> [Instructions to follow] Your task is to copy each line of the listing that contains the word "screenshot".

Exercise data: Begin

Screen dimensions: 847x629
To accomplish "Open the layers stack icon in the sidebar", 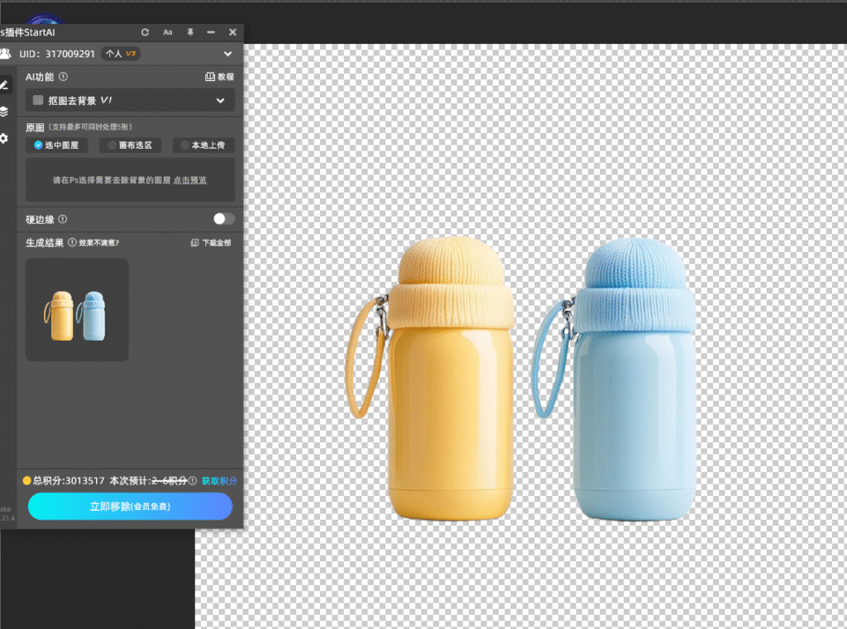I will click(x=4, y=112).
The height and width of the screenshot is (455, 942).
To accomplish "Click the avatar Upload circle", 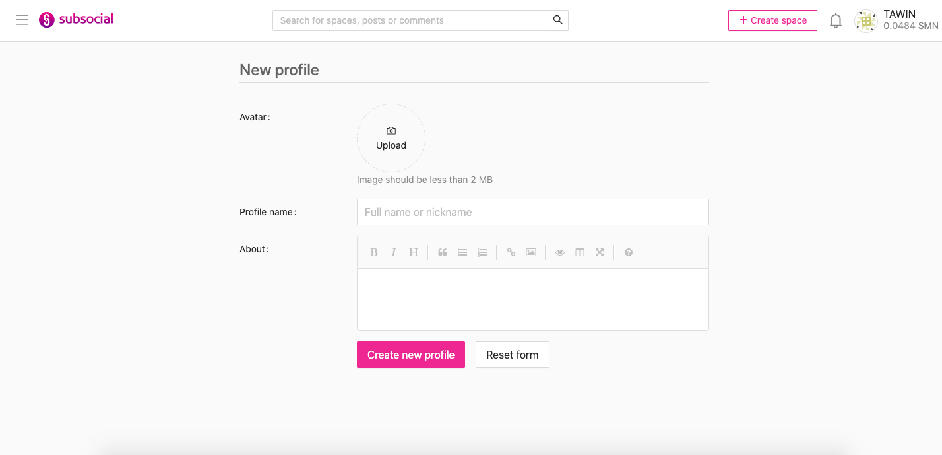I will tap(391, 138).
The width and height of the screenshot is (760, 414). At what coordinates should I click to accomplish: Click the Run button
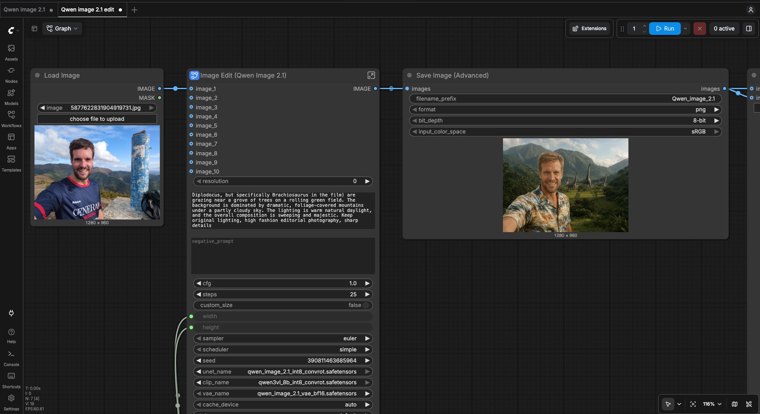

Exercise data: End

> [Answer to the problem]
The height and width of the screenshot is (455, 942).
The width and height of the screenshot is (760, 414). At what coordinates should I click to accomplish: Click the Run button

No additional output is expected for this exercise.